DATA FOR ANALYSIS:
####
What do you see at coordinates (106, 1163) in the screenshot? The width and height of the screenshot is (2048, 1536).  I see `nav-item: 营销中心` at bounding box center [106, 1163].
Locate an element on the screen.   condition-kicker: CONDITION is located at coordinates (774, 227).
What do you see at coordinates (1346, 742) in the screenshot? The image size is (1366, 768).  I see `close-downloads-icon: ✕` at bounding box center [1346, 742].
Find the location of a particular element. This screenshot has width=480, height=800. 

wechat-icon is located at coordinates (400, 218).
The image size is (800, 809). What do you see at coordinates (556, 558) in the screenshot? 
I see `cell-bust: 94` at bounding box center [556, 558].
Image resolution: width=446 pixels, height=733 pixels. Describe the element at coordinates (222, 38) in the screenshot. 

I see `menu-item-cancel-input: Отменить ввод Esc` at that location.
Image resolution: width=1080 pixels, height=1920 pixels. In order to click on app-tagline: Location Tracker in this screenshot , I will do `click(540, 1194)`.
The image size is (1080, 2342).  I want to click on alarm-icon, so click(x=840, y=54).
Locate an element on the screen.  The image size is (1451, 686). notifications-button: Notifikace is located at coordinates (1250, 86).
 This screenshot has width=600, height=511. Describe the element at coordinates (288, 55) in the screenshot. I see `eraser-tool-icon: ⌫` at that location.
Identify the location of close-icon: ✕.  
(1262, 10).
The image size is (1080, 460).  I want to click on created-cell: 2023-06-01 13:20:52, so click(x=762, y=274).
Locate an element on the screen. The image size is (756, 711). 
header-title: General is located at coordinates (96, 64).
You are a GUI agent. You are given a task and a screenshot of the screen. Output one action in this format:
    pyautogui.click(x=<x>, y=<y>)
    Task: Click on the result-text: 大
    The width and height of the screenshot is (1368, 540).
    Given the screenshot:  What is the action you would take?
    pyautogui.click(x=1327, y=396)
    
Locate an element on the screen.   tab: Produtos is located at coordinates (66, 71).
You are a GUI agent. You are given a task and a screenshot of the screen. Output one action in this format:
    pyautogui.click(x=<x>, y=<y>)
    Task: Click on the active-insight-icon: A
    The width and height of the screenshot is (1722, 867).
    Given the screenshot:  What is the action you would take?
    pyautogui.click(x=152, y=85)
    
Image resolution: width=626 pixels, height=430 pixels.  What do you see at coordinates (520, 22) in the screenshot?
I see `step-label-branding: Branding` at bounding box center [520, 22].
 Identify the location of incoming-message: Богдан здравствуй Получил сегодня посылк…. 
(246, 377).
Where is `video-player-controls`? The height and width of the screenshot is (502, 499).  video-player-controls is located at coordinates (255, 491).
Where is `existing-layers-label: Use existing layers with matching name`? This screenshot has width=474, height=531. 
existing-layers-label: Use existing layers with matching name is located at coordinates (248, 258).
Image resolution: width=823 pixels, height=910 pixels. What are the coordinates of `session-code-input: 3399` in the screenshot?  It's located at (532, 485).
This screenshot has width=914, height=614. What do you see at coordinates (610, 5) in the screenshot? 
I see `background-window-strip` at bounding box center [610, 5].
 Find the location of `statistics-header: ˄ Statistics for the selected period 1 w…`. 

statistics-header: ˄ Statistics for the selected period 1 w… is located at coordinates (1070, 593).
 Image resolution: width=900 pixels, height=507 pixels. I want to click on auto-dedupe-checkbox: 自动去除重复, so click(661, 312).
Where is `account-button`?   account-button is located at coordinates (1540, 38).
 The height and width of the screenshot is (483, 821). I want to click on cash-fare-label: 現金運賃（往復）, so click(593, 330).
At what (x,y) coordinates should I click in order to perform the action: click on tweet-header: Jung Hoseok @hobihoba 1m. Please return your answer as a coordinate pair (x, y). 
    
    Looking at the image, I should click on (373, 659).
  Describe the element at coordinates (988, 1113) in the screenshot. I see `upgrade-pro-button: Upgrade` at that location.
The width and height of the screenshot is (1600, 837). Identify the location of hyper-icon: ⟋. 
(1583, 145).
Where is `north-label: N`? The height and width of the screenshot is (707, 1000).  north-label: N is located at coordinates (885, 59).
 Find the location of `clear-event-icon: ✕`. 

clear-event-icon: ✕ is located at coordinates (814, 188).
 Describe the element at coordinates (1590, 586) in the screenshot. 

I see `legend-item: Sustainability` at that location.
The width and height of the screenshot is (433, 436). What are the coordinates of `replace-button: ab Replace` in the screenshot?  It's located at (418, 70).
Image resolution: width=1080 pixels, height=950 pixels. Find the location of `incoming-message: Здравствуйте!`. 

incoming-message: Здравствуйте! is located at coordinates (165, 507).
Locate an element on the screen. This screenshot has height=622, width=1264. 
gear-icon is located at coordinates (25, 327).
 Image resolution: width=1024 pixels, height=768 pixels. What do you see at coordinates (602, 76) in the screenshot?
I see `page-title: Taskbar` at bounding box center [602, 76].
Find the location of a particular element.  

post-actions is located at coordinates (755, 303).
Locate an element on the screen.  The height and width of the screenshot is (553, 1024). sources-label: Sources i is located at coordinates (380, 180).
####
WHAT IS NEEDED: Print all of the data above again, line for line, without changing anything.

EXPECTED OUTPUT:
What do you see at coordinates (106, 1163) in the screenshot? The width and height of the screenshot is (2048, 1536).  I see `nav-item: 营销中心` at bounding box center [106, 1163].
Locate an element on the screen.   condition-kicker: CONDITION is located at coordinates (774, 227).
What do you see at coordinates (1346, 742) in the screenshot? The image size is (1366, 768).  I see `close-downloads-icon: ✕` at bounding box center [1346, 742].
Find the location of a particular element. This screenshot has width=480, height=800. 

wechat-icon is located at coordinates (400, 218).
The image size is (800, 809). What do you see at coordinates (556, 558) in the screenshot? 
I see `cell-bust: 94` at bounding box center [556, 558].
Image resolution: width=446 pixels, height=733 pixels. Describe the element at coordinates (222, 38) in the screenshot. 

I see `menu-item-cancel-input: Отменить ввод Esc` at that location.
Image resolution: width=1080 pixels, height=1920 pixels. In order to click on app-tagline: Location Tracker in this screenshot , I will do `click(540, 1194)`.
The image size is (1080, 2342).  I want to click on alarm-icon, so click(x=840, y=54).
Locate an element on the screen.  The image size is (1451, 686). notifications-button: Notifikace is located at coordinates (1250, 86).
 This screenshot has width=600, height=511. Describe the element at coordinates (288, 55) in the screenshot. I see `eraser-tool-icon: ⌫` at that location.
Identify the location of close-icon: ✕.  
(1262, 10).
The image size is (1080, 460).  I want to click on created-cell: 2023-06-01 13:20:52, so click(x=762, y=274).
Locate an element on the screen. The image size is (756, 711). 
header-title: General is located at coordinates (96, 64).
You are a GUI agent. You are given a task and a screenshot of the screen. Output one action in this format:
    pyautogui.click(x=<x>, y=<y>)
    Task: Click on the result-text: 大
    The width and height of the screenshot is (1368, 540).
    Given the screenshot:  What is the action you would take?
    pyautogui.click(x=1327, y=396)
    
Locate an element on the screen.   tab: Produtos is located at coordinates (66, 71).
You are a GUI agent. You are given a task and a screenshot of the screen. Output one action in this format:
    pyautogui.click(x=<x>, y=<y>)
    Task: Click on the active-insight-icon: A
    The width and height of the screenshot is (1722, 867).
    Given the screenshot:  What is the action you would take?
    pyautogui.click(x=152, y=85)
    
Image resolution: width=626 pixels, height=430 pixels.  What do you see at coordinates (520, 22) in the screenshot?
I see `step-label-branding: Branding` at bounding box center [520, 22].
 Identify the location of incoming-message: Богдан здравствуй Получил сегодня посылк…. 
(246, 377).
Where is `video-player-controls`? The height and width of the screenshot is (502, 499).  video-player-controls is located at coordinates (255, 491).
Where is `existing-layers-label: Use existing layers with matching name`? This screenshot has width=474, height=531. 
existing-layers-label: Use existing layers with matching name is located at coordinates (248, 258).
Image resolution: width=823 pixels, height=910 pixels. What are the coordinates of `session-code-input: 3399` in the screenshot?  It's located at (532, 485).
This screenshot has width=914, height=614. What do you see at coordinates (610, 5) in the screenshot? 
I see `background-window-strip` at bounding box center [610, 5].
 Find the location of `statistics-header: ˄ Statistics for the selected period 1 w…`. 

statistics-header: ˄ Statistics for the selected period 1 w… is located at coordinates (1070, 593).
 Image resolution: width=900 pixels, height=507 pixels. I want to click on auto-dedupe-checkbox: 自动去除重复, so click(661, 312).
Where is `account-button`?   account-button is located at coordinates (1540, 38).
 The height and width of the screenshot is (483, 821). I want to click on cash-fare-label: 現金運賃（往復）, so click(593, 330).
At what (x,y) coordinates should I click in order to perform the action: click on tweet-header: Jung Hoseok @hobihoba 1m. Please return your answer as a coordinate pair (x, y). 
    
    Looking at the image, I should click on (373, 659).
  Describe the element at coordinates (988, 1113) in the screenshot. I see `upgrade-pro-button: Upgrade` at that location.
The width and height of the screenshot is (1600, 837). Identify the location of hyper-icon: ⟋. 
(1583, 145).
Where is `north-label: N`? The height and width of the screenshot is (707, 1000).  north-label: N is located at coordinates (885, 59).
 Find the location of `clear-event-icon: ✕`. 

clear-event-icon: ✕ is located at coordinates (814, 188).
 Describe the element at coordinates (1590, 586) in the screenshot. 

I see `legend-item: Sustainability` at that location.
The width and height of the screenshot is (433, 436). What are the coordinates of `replace-button: ab Replace` in the screenshot?  It's located at (418, 70).
Image resolution: width=1080 pixels, height=950 pixels. Find the location of `incoming-message: Здравствуйте!`. 

incoming-message: Здравствуйте! is located at coordinates (165, 507).
Locate an element on the screen. This screenshot has height=622, width=1264. 
gear-icon is located at coordinates (25, 327).
 Image resolution: width=1024 pixels, height=768 pixels. What do you see at coordinates (602, 76) in the screenshot?
I see `page-title: Taskbar` at bounding box center [602, 76].
Find the location of a particular element.  

post-actions is located at coordinates (755, 303).
Locate an element on the screen.  The height and width of the screenshot is (553, 1024). sources-label: Sources i is located at coordinates (380, 180).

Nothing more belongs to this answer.